▶ **To be done**: Please copy out only the lines between the one holding "You are a computer-use agent." and the one holding "(x=305, y=541)", inclusive, raising each coordinate in the answers by 18. Leave the pictures out.

▶ **Supplied records**:
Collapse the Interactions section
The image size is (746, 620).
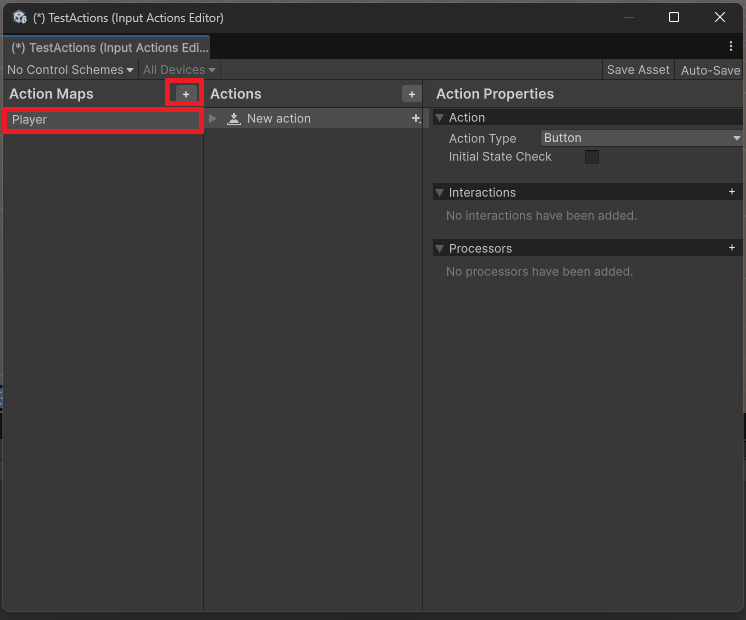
* * *
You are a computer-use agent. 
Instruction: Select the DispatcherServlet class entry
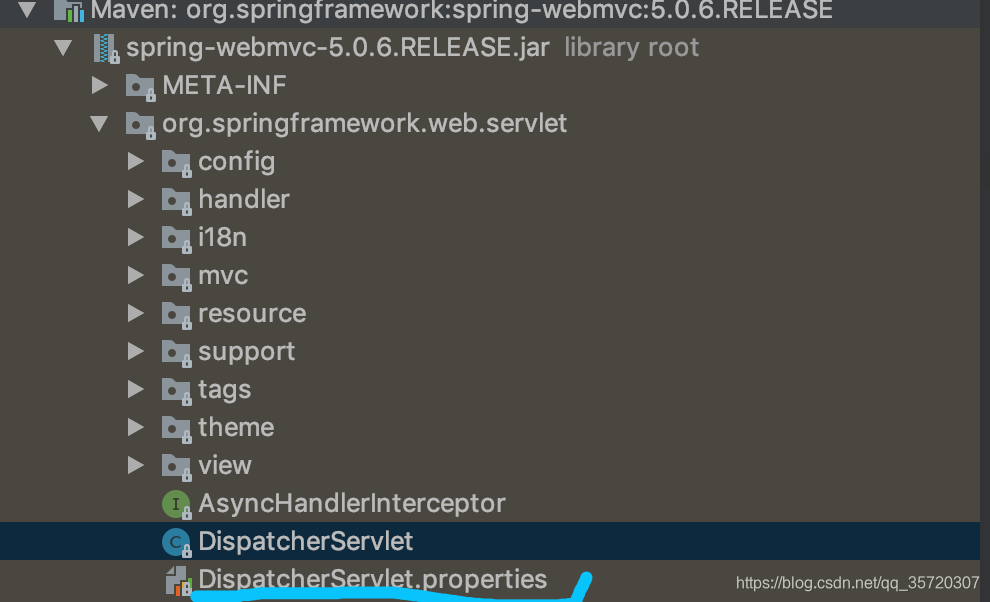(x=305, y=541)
==
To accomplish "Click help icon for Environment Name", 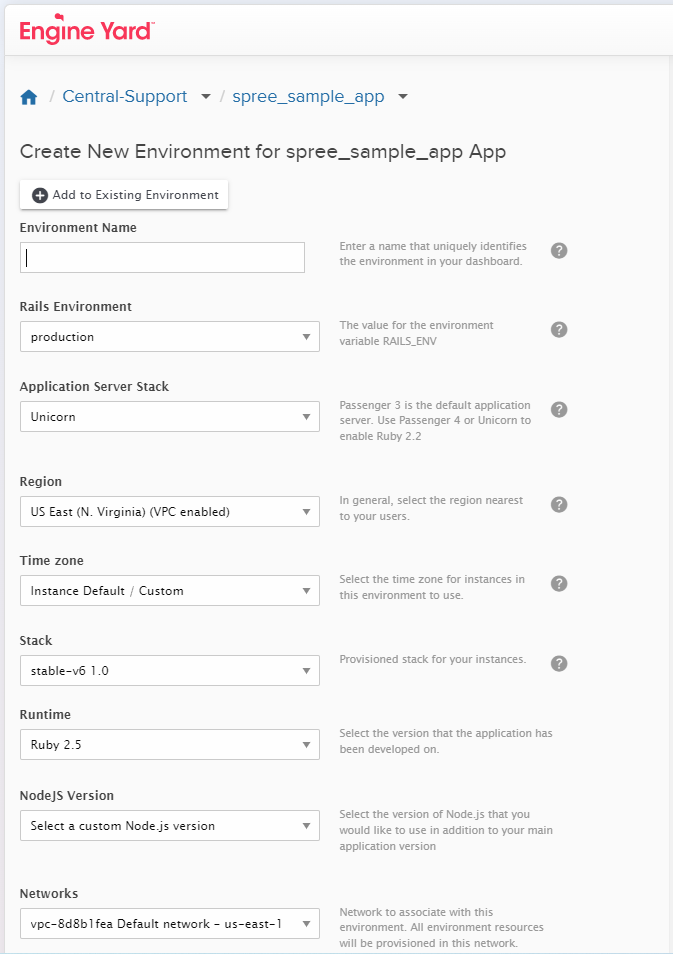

▶ **Written reply**:
You are a computer-use agent. 
Instruction: Select the DispatcherServlet class entry
(x=323, y=559)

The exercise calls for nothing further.